Prophet in eigener Sache

Es ist wie damals: Überalterung, steigende Lebenserwartung, Geburtenrückgang. Und auch Riesters Modell kommt Wolfgang Mischnick bekannt vor

aus Kronberg HEIKE HAARHOFF

Abgeordneter Walpert (SPD): „Frau Kollegin Kalinke sprach von der Überalterung des Volkes. ... “

Abgeordnete Kalinke (DP): Herr Kollege, ist Ihnen bekannt, daß die gestiegene Lebenserwartung nicht ohne weiteres mit den Rentenzugängen in Beziehung gesetzt werden kann und daß sich die Sterbetafeln, die ja wohl die Grundlage für solche Berechnungen bilden, keineswegs geändert haben oder auf eine günstige Entwicklung schließen lassen?“

(Zuruf links und von der Mitte: Was heißt „günstig“?)

Abgeordneter Walpert (SPD): „ ... Ich möchte mir in diesem Hause nicht gestatten, anderen Menschen die Lebenserwartung abzusprechen.“

(Beifall bei der SPD – Zurufe von der CDU/CSU)

Debatte zur ergänzenden Rentengesetzgebung, Deutscher Bundestag, 26. 11. 1958

Wie vorausschauend sie gestritten hatten! Welcher Politiker kann schon von sich behaupten, Debatten geführt zu haben, die selbst 40 Jahre später kaum an Aktualität eingebüßt haben? Wolfgang Mischnick, Jahrgang 1921, FDP-Politiker, Bundesminister a. D., sitzt sehr aufrecht auf seinem heimischen Sofa in Kronberg im Taunus und soll sich erinnern. An damals, an die Rentenreform von 1957, die große der noch jungen Bundesrepublik, die Reform mit dem revolutionären Versprechen, Renten würden nicht länger willkürlich festgelegt, sondern abhängig von der Lohnentwicklung, die Basis aller weiteren Rentenreformen und -reförmchen. Bis heute, da der 14. Deutsche Bundestag über das „Altersvermögensgesetz“ abstimmen will.

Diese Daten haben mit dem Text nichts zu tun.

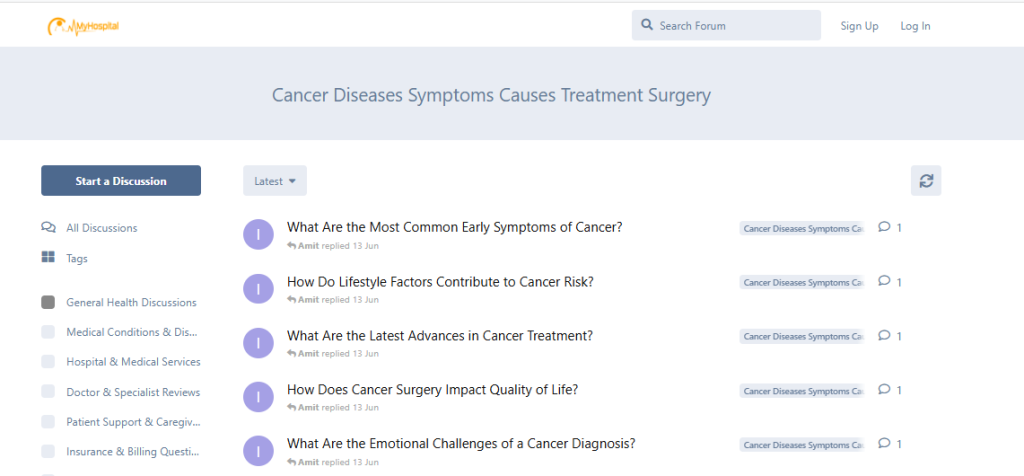Select Medical Conditions tag in sidebar
This screenshot has height=476, width=1024.
[x=132, y=332]
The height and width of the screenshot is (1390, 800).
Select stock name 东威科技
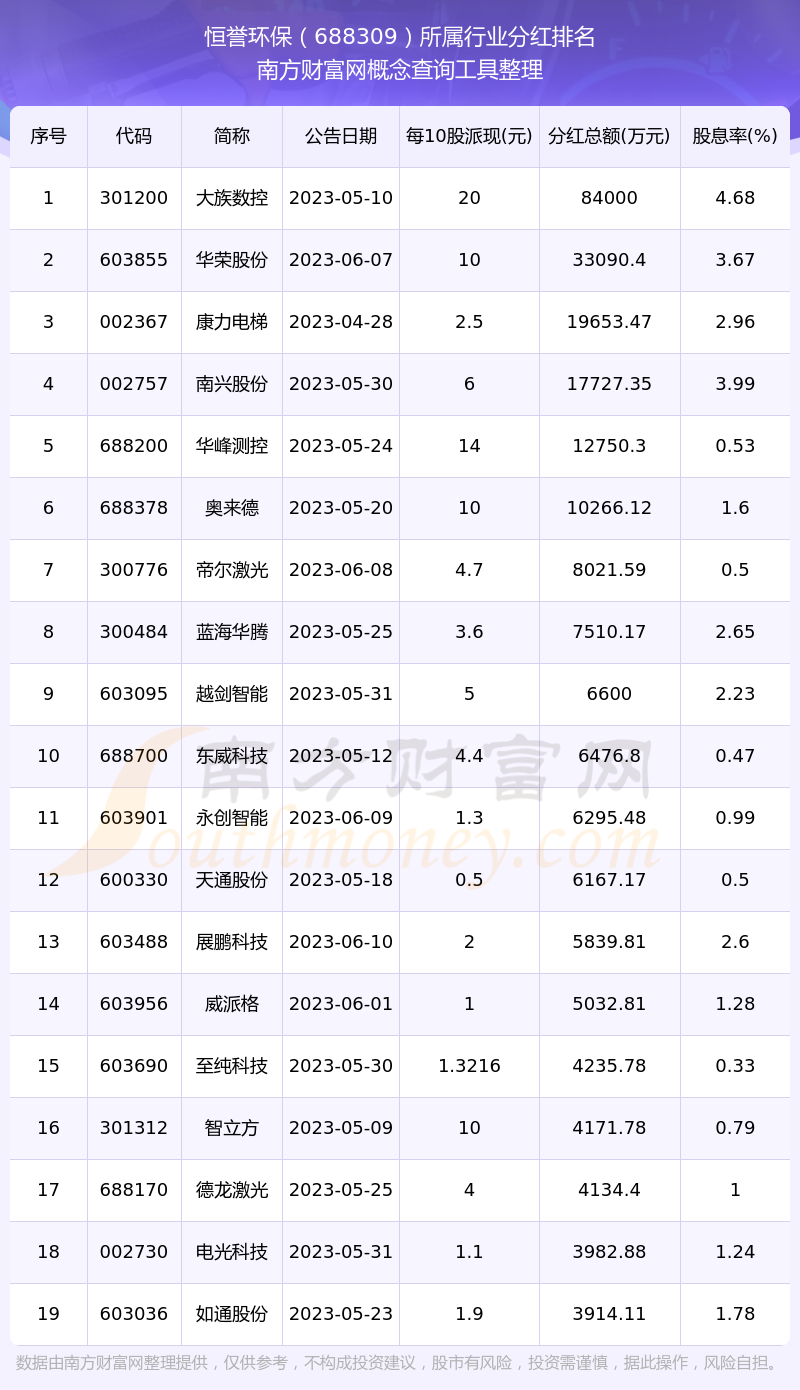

Wolfgang Mischnick auf seinem Sofa also erinnert sich, und neben ihm sitzt eine Teddybärensammlung, die jeden Kindergartengänger blass werden ließe. Interessen ändern sich, die Zeiten auch: Das Haar ist ihm weiß geworden, die meisten seiner politischen Mitstreiter und Kontrahenten, mit denen er, zunächst einfacher Abgeordneter, später als Fraktionsgeschäftsführer der FDP, Ende der 50er-Jahre in Bonn um die Reform der Rente rang, sind längst tot, an Namen und Existenz mancher Partei, die in den Protokollen Erwähnung findet, kann sich heute kaum mehr jemand erinnern, aber die Knackpunkte, sagt Wolfgang Mischnick, die sind die gleichen geblieben: Überalterung der Gesellschaft, steigende Lebenserwartung aufgrund medizinischen Fortschritts bei gleichzeitigem Geburtenrückgang, kurz, immer mehr Menschen, die Rente brauchen, und immer weniger, die dafür bezahlen: „Wir können nicht sagen, die Schwierigkeiten, vor denen wir heute stehen, wären damals für uns nicht absehbar gewesen.“

Abgeordneter Dr. Schellenberg (SPD): „Es muß doch zweifelsfrei geklärt sein, wie diese Mittel, nämlich die 750 bis 800 Millionen DM, beschafft werden. Ihre Erklärung, daß sie aus den Kassenüberschüssen der Rentenversicherung aufgebracht werden sollen, ... steht doch in erstaunlichem Widerspruch zu den Ausführungen, die Sie (Arbeitsminister Storch, CDU; d. Red.) vor diesem Hause vor noch nicht einem Jahre ... gemacht haben. Sie haben ... erklärt, ein etwaiger jährlicher Überschuß werde unbedingt für spätere Rentenzahlungen benötigt, weil sich schon im Laufe der nächsten fünf Jahre die Zahl der Beitragszahler verringere, aber die der Rentner erhöhen werde. ... Sie werden sich erinnern, daß Sie ... erklärt haben, daß die im Lebensalter über 65 Jahre Stehenden in den nächsten 25 Jahren um 70 Prozent – also über den Daumen gerechnet pro Jahr um 3 Prozent – anwachsen werden.“

Rentendebatte Deutscher Bundestag, 21. 5. 1954

Abgeordnete Kalinke (DP): „Es ist für uns alle außerordentlich bedenklich, den Rentnern schon heute sagen zu müssen, daß weitere Anpassungen in gleicher Höhe ... bestimmt aber in ferner Zukunft nicht mehr alljährlich möglich sind.“

Bundestagsdebatte zum Gesetz über die Anpassung der Renten aus den gesetzlichen Rentenversicherungen, 6. 11. 1959

„Wenn wir damals schon reagiert hätten“, sagt Wolfgang Mischnick, „wenn wir damals und nicht erst heute eingesehen hätten, dass der Staat nicht für alles aufkommen kann, sondern dass die Rente zu Teilen auch aus privater Vorsorge finanziert werden muss“, er macht eine Pause, doch das erwartbare Seufzen bleibt aus, „uns wäre heute viel Ärger erspart geblieben.“

Ob Walter Riester je ahnte, dass ausgerechnet ein Altliberaler das Kernstück seiner heutigen Reform, die Riester nun als sozialdemokratischen Wert zu verkaufen sucht, bereits vor 40 Jahren einführen wollte? Der Gewerkschaftsfreund wäre wohl über den ungewollten Schulterschluss mit dem Wirtschaftsfreund nicht eben glücklich.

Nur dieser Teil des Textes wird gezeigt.